### [Given exercise]
Reproduce each line of the records below word for word, omitting the pictures.

________

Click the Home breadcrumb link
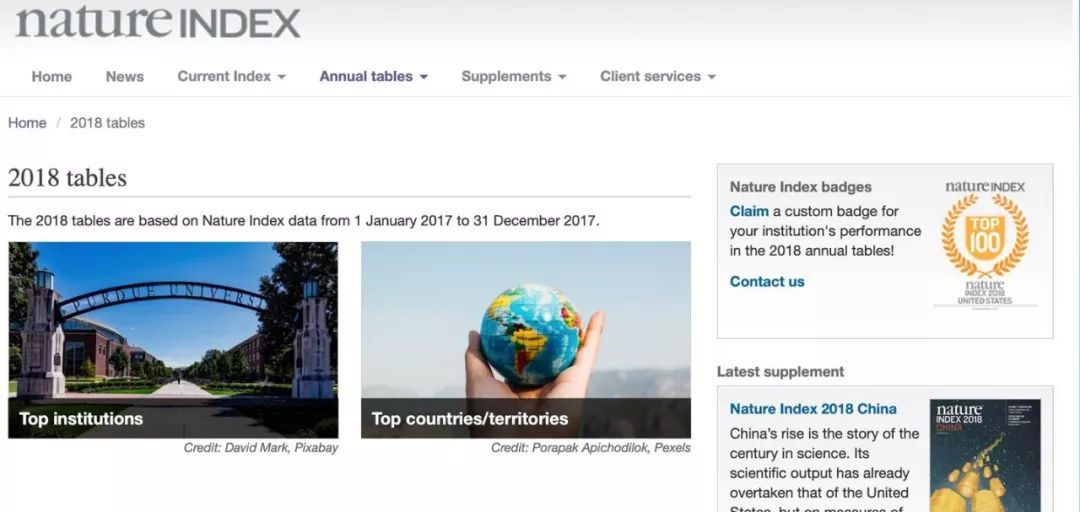 point(28,123)
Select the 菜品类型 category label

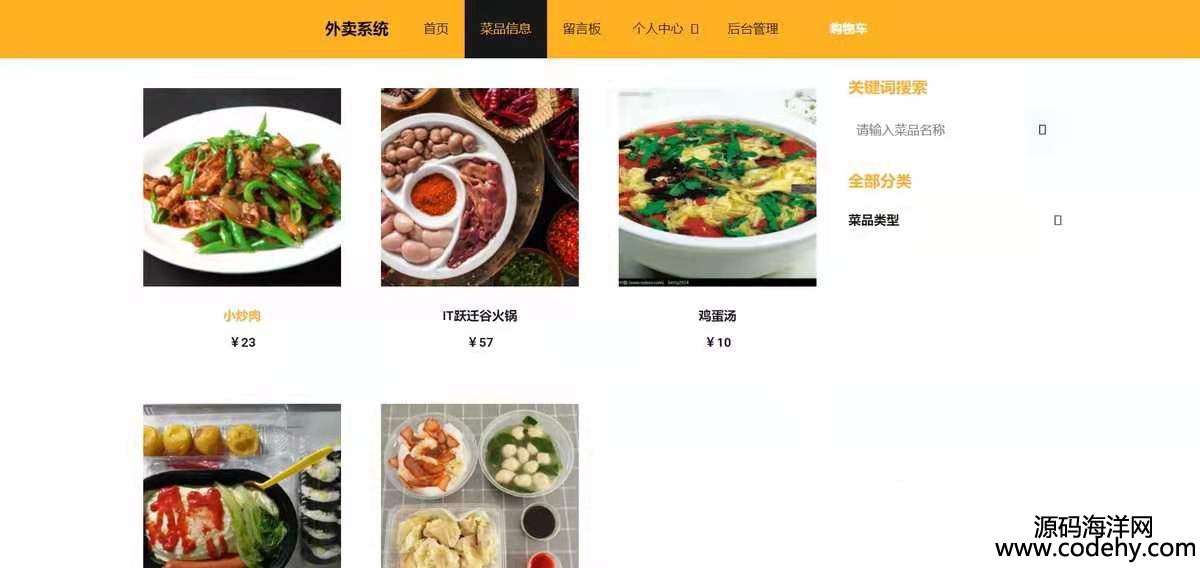pos(874,220)
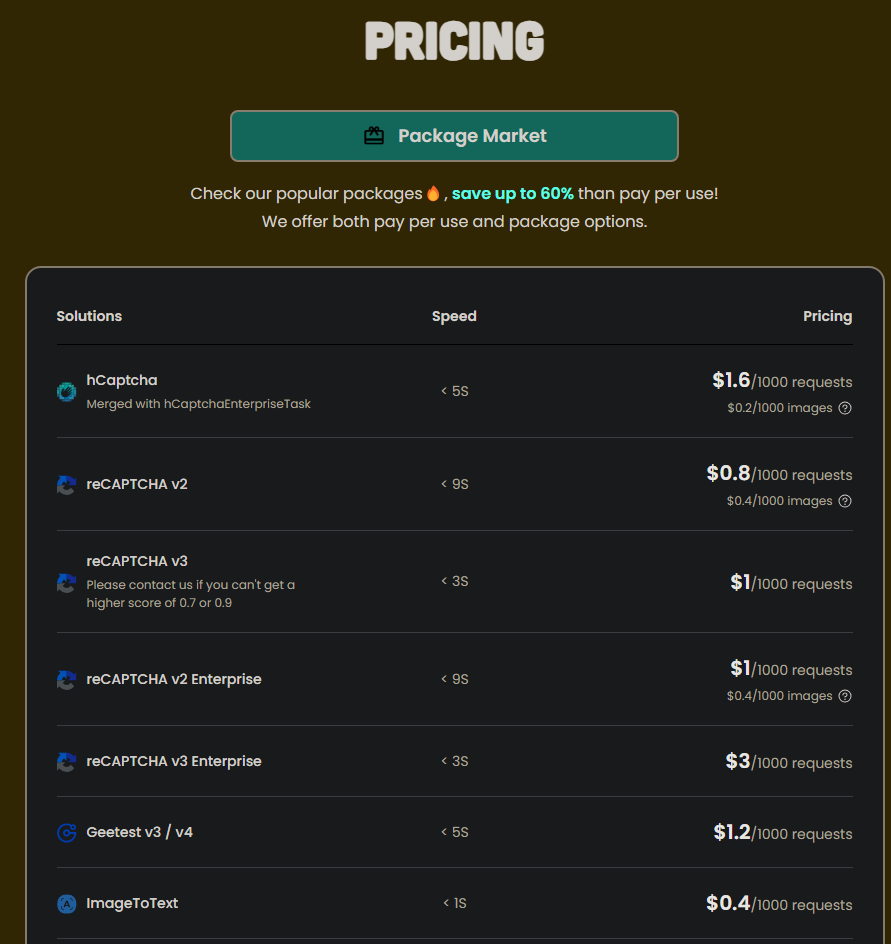
Task: Click the hCaptcha logo icon
Action: 66,392
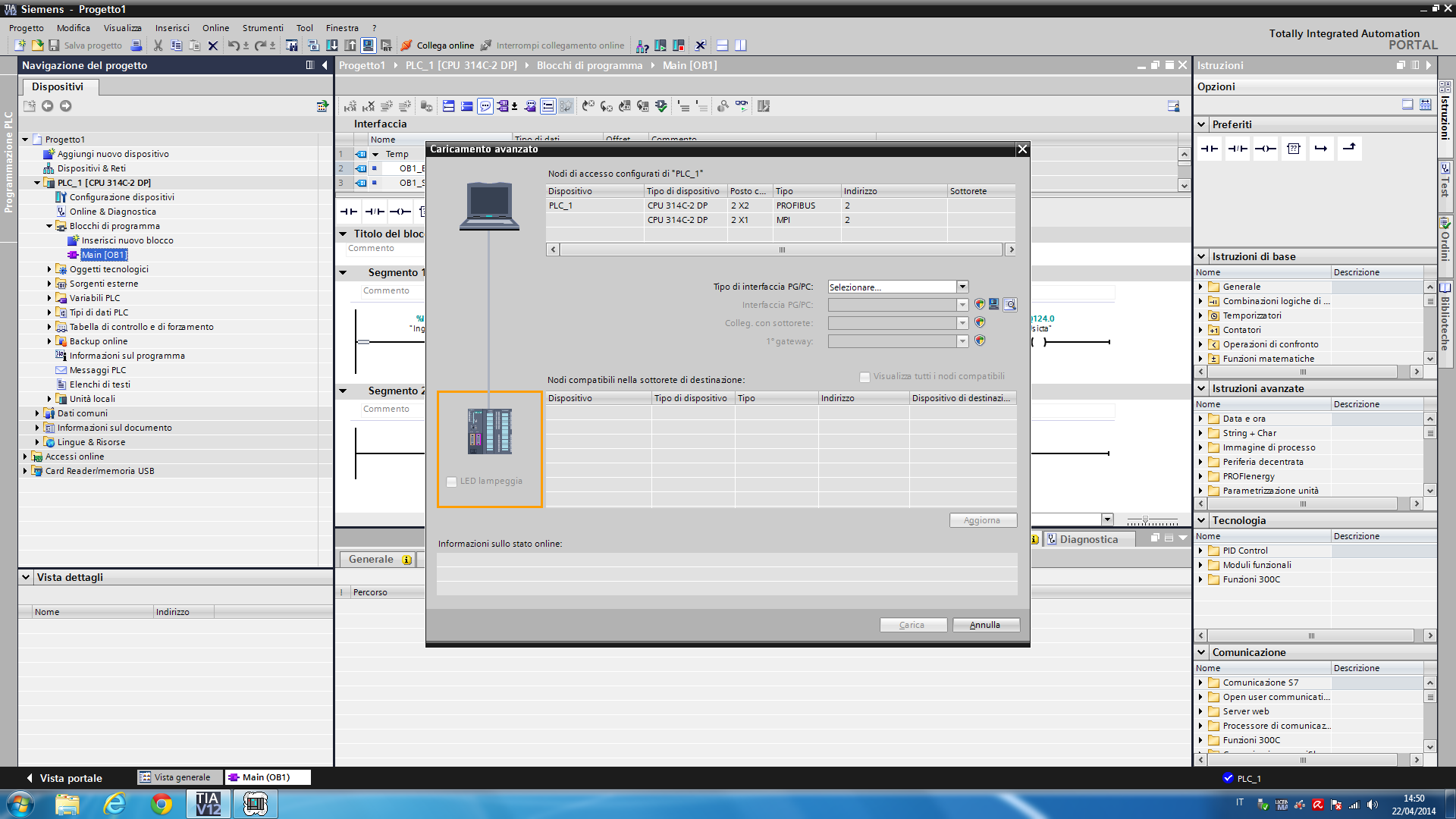The width and height of the screenshot is (1456, 819).
Task: Click the normally open contact in Preferiti
Action: 1210,149
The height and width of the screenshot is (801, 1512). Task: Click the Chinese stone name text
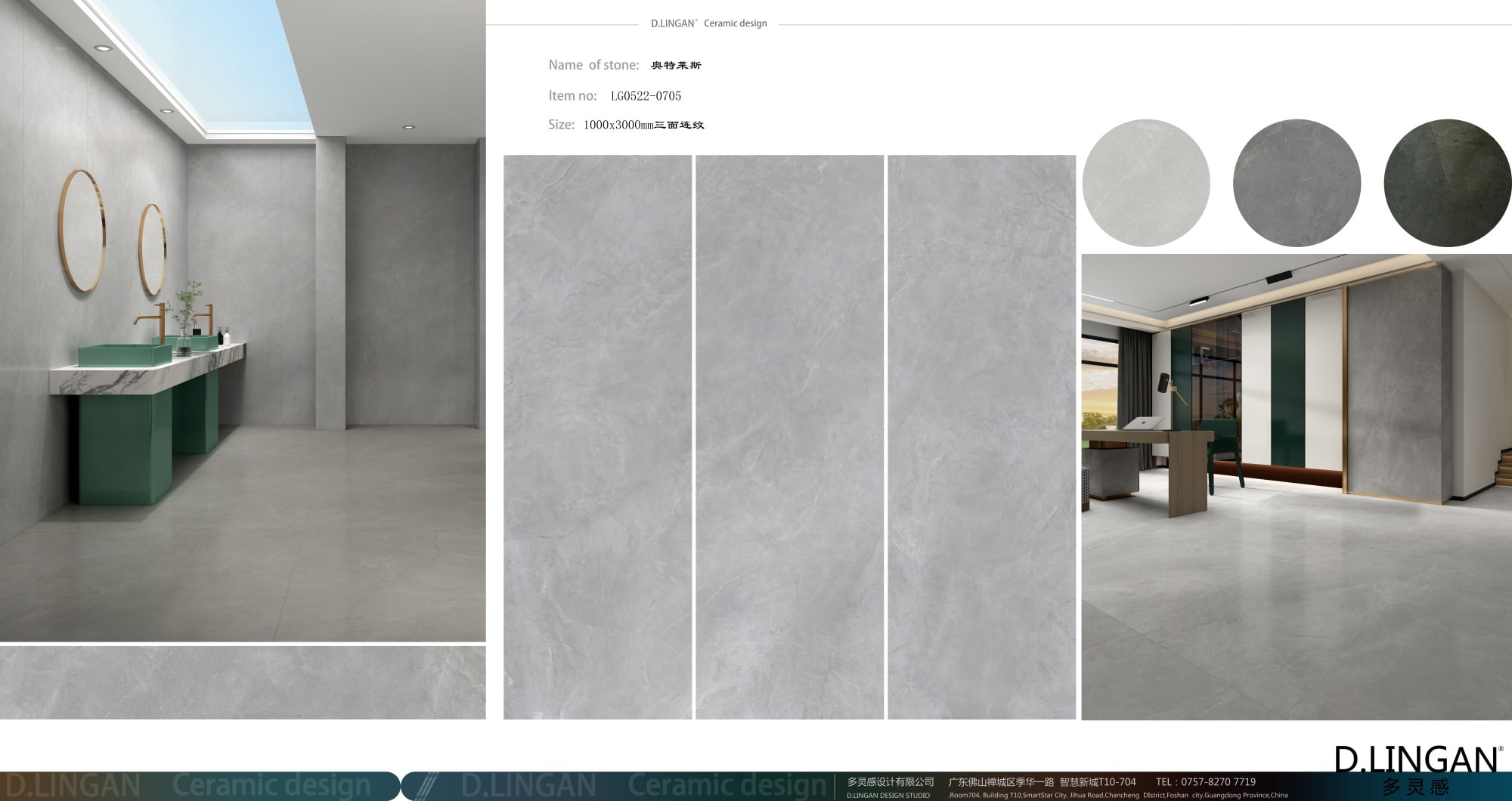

________

### [The answer]
Click the Home breadcrumb link
 point(28,123)
Select the 菜品类型 category label

pos(874,220)
Task: Click the hCaptcha logo icon
Action: 66,392
The width and height of the screenshot is (1456, 819).
Task: Click the normally open contact in Preferiti
Action: 1210,149
The height and width of the screenshot is (801, 1512). Task: Click the Chinese stone name text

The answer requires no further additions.